_TASKS FOR THIS EXERCISE:_
1) Using the post about a physical below, mark each statement yes or no and quote the words of the post that decide it: (a) The writer once went 15 years without eating gluten. (b) The writer drinks at least one pot of coffee a day. (c) The person who drew the writer's blood did so without leaving a huge bruise.
2) Rewrite the post about a physical from "Back to the" to "ready for action.", putting "assistant" in place of "nurse".
3) In the post about a physical, what height does the doctor say the writer used to be?

(PAGE EXCERPT)

Today was my physical. I swear I can’t win. I have been trying to give up sugar and gluten again.
I went 15 years without eating gluten, then one day — I ate one. I have been on a voracious rampage for sugar and gluten ever since. They don’t outrun me—they run toward me. Begging to be devoured.
I have a special prescription for stress, anger, fear, and parenting. Take a pillow, a fresh box of tissues and a 12 pack of Hershey bars into the bathroom. Lock the door. Deadbolts may be needed. The bathroom isn’t even off-limits to the whiners. Lock the bathroom door. Scream into the pillow. Blow your nose. Eat a Hershey bar. If your diet is low in roughage, use Hershey with Almonds. Repeat as often as necessary.
It really is a great help. Except I need Hershey bars by the 36 count case these days.
Back to the physical. The nurse was taking all my vital statistics. You know, the ones you don’t want anyone to know. She was announcing them to the room. Blood Pressure. “It’s a little high.” High, no joke. I am in a doctor’s office and I know I am about to have all kinds of secrets revealed. Doesn’t your BP inflate when you enter the doctor’s office?
“Let’s check your weight.” Let’s not.
“Oh, I see we have gained a little over the past year.” We nothing. Unless you are standing on this scale with me, you ain’t part of this story, sister.
It really makes me mad with the nurse will not accept that I have on 35 pounds of clothes. Yes, I know I am in my underwear and the fat wads are visible to all. My brassier and drawers weigh 35 pounds. Write it down.
“I’d like for you to pee in this cup.” That I can do. I had a baby. My bladder is always ready for action.
“Your pee is a little dark, dear.” Says one of the most annoying people I have dealt with today. “Do you drink a lot of water or liquids?”
I drink at least one pot of coffee a day. Coffee is dark brown. I think that the deep amber color of my URINE is coffee colored. And it is okay to use the big words. I know the real word for pee is urine. Use it.
I have good veins. I throw out an arm and veins pop up eager to be drained. “We need to get some blood work done.” I have met a few phlebotomists in my life time who can take blood without leaving a huge bruise. This isn’t one of them. Vampira hits the vein and blood begins to spurt. At least I like the color purple and I only wear ¾ length sleeves.
The doctor has started on the “You used to be 5ft 5in tall. You have lost some height. You should lose some weight.” I keep trying. It keeps finding me.
Then the annoying nurse came in with the lap results. She handed them to the doctor. I swear she smirked. She still had my blood on her lab coat, though. That did gave me some satisfaction.
“Doctor, here are our lab results.” She didn’t let me stick her with a four inch needle, so it isn’t our anything, heifer.
“Doctor, how are my lard levels? Am I at whipped cream or Crisco consistency?” I get my comment in before either of them can read the report. “You know I am for perfection. I’d like to be a 99.9% pure bacon fat.”
No sense of humor. “You need to lose weight. I want you on cholesterol medication. Drink more water. Bring your blood pressure down.”
“See you next year. Be healthy. Be happy.” All the people in the office smile and wave goodbye.
Dang. 364 more days to humiliation to go.

(End PAGE EXCERPT)
(LISTED RECORDS)

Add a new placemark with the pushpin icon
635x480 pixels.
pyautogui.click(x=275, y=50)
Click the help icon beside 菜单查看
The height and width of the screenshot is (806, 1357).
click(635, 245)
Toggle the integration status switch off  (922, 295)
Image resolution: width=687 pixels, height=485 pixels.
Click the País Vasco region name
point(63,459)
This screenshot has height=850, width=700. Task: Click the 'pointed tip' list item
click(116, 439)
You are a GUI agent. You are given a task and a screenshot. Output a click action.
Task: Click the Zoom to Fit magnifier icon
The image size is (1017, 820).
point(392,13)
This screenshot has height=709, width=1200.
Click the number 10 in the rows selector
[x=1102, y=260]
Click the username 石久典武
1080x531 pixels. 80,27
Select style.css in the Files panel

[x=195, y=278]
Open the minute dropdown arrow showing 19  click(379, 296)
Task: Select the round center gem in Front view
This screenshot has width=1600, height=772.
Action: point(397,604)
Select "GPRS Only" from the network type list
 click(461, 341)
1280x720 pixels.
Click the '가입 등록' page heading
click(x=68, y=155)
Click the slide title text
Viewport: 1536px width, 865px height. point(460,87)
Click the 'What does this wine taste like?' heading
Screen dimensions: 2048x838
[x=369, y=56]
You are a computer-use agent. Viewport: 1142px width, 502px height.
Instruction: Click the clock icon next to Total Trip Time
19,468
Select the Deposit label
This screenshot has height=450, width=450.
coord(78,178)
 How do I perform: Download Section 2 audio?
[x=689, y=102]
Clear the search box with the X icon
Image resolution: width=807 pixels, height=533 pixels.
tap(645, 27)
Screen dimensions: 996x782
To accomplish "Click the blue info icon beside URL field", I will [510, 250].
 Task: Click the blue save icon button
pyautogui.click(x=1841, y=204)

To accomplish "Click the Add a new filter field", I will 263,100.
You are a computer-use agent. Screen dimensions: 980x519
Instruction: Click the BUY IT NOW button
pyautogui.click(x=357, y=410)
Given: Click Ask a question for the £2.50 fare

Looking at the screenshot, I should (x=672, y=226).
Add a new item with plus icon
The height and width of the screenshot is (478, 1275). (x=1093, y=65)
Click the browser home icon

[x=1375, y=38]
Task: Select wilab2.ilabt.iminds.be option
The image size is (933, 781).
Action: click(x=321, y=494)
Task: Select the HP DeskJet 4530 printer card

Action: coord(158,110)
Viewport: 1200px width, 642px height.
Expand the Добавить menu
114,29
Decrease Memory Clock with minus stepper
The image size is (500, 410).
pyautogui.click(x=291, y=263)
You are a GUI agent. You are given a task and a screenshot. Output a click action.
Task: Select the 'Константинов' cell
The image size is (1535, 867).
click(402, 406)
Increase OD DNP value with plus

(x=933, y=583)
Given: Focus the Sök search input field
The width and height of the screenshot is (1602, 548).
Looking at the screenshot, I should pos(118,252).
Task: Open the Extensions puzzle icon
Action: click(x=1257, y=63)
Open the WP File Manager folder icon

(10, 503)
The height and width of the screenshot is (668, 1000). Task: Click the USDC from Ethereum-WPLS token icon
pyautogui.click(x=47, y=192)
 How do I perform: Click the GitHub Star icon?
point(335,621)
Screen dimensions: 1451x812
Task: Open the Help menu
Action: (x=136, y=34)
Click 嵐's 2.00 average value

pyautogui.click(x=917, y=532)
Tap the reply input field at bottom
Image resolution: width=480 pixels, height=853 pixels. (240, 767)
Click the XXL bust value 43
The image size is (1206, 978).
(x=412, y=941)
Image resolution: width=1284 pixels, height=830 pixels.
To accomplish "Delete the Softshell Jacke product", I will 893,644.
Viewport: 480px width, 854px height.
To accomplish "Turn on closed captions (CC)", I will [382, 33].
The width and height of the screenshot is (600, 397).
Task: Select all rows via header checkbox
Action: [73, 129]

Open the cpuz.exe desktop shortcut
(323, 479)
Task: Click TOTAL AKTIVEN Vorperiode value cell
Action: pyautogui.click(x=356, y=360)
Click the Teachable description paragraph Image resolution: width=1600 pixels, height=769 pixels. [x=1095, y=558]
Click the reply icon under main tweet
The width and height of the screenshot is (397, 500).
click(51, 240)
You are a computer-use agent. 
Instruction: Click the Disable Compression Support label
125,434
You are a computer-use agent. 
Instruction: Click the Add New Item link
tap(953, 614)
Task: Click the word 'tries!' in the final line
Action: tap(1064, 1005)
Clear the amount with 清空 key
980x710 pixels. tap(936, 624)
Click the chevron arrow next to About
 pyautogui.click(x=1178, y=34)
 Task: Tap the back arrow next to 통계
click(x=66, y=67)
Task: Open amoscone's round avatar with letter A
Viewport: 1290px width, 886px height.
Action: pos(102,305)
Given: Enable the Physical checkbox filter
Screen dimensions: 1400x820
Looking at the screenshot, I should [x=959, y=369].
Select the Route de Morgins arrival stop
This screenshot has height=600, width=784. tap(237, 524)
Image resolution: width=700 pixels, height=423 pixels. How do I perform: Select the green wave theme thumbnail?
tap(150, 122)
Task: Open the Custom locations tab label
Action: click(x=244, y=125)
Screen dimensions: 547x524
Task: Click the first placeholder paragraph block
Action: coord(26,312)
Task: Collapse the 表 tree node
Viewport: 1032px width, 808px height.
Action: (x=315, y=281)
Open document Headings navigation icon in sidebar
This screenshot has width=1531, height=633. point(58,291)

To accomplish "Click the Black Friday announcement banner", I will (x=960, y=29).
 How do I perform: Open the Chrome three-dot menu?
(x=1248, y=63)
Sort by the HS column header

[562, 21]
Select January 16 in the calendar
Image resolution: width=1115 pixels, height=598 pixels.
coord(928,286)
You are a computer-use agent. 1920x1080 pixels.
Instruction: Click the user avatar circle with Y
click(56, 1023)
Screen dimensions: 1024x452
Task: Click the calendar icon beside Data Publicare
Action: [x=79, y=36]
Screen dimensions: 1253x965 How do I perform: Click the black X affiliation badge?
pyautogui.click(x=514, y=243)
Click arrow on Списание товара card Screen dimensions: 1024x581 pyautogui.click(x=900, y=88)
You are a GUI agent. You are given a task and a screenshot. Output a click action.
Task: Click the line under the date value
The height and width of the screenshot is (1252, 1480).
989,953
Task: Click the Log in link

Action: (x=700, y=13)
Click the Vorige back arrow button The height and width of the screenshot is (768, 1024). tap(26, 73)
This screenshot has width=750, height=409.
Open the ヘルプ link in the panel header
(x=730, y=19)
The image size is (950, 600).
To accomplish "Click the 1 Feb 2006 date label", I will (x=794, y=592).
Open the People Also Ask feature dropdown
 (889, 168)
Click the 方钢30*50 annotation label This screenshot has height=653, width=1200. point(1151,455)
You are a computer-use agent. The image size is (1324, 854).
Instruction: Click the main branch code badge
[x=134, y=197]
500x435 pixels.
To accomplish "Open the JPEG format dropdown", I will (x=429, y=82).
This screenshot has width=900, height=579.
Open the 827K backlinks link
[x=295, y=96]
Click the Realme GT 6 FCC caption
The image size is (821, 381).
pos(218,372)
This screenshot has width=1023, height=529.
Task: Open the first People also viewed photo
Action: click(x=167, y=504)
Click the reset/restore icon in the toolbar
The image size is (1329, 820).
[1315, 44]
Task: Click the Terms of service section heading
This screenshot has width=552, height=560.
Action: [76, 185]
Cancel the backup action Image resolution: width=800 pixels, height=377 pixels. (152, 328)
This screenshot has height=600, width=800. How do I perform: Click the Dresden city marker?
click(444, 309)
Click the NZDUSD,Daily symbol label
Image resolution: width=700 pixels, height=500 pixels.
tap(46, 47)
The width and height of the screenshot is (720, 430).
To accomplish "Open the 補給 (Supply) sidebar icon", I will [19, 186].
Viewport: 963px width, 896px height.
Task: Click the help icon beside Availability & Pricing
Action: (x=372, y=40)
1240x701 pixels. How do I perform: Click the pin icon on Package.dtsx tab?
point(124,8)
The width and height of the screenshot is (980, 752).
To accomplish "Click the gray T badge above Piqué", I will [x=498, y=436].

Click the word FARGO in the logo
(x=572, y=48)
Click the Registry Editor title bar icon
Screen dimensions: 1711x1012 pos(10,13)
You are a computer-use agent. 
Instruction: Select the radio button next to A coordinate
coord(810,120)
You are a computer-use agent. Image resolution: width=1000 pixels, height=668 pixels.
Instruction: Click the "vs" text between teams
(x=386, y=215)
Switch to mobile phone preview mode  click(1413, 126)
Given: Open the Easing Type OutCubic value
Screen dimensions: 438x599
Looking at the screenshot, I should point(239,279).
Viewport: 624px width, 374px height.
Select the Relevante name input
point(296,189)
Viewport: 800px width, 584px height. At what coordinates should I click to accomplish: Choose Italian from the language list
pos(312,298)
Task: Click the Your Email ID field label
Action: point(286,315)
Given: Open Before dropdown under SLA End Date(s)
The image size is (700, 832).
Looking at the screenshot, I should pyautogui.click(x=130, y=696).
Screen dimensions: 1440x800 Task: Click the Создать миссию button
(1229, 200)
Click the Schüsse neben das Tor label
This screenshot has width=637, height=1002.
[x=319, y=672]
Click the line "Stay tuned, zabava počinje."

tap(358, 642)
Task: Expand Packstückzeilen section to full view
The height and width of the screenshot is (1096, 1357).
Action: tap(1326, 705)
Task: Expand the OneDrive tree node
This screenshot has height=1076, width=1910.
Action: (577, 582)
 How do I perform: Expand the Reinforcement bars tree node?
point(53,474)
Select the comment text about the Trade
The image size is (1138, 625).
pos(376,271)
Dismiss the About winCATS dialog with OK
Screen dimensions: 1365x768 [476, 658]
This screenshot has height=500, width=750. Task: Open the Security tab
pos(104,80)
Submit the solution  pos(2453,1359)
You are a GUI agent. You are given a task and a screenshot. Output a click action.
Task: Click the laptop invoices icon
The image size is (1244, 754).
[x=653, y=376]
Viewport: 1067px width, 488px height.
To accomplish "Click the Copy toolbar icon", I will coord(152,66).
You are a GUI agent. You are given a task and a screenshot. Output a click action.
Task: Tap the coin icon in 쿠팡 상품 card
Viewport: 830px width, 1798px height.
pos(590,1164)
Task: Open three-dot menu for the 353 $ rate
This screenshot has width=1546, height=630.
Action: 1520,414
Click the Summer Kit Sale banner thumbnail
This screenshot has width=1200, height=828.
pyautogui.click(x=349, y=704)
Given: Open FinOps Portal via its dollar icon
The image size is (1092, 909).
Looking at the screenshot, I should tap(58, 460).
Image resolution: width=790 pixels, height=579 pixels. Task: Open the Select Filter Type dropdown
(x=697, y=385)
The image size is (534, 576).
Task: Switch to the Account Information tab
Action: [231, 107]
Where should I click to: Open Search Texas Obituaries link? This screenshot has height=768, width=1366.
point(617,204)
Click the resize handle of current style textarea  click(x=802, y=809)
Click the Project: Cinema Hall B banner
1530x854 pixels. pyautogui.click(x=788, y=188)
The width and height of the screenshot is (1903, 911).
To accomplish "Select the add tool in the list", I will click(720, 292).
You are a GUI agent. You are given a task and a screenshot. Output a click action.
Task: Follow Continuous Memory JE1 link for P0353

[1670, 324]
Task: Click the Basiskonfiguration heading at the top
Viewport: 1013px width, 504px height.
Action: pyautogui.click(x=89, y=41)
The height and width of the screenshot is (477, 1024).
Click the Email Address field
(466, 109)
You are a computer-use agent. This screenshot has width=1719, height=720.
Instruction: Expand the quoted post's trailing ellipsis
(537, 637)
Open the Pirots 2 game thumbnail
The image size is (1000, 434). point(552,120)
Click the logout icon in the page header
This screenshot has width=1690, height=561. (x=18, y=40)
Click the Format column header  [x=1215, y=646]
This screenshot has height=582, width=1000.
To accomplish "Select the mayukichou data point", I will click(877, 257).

(End LISTED RECORDS)

_ANSWERS FOR EACH ITEM:_
1)
(a) Yes: "I went 15 years without eating gluten"
(b) Yes: "I drink at least one pot of coffee a day."
(c) No: "This isn’t one of them."

2)
Back to the physical. The assistant was taking all my vital statistics. You know, the ones you don’t want anyone to know. She was announcing them to the room. Blood Pressure. “It’s a little high.” High, no joke. I am in a doctor’s office and I know I am about to have all kinds of secrets revealed. Doesn’t your BP inflate when you enter the doctor’s office?
“Let’s check your weight.” Let’s not.
“Oh, I see we have gained a little over the past year.” We nothing. Unless you are standing on this scale with me, you ain’t part of this story, sister.
It really makes me mad with the assistant will not accept that I have on 35 pounds of clothes. Yes, I know I am in my underwear and the fat wads are visible to all. My brassier and drawers weigh 35 pounds. Write it down.
“I’d like for you to pee in this cup.” That I can do. I had a baby. My bladder is always ready for action.

3) 5ft 5in tall.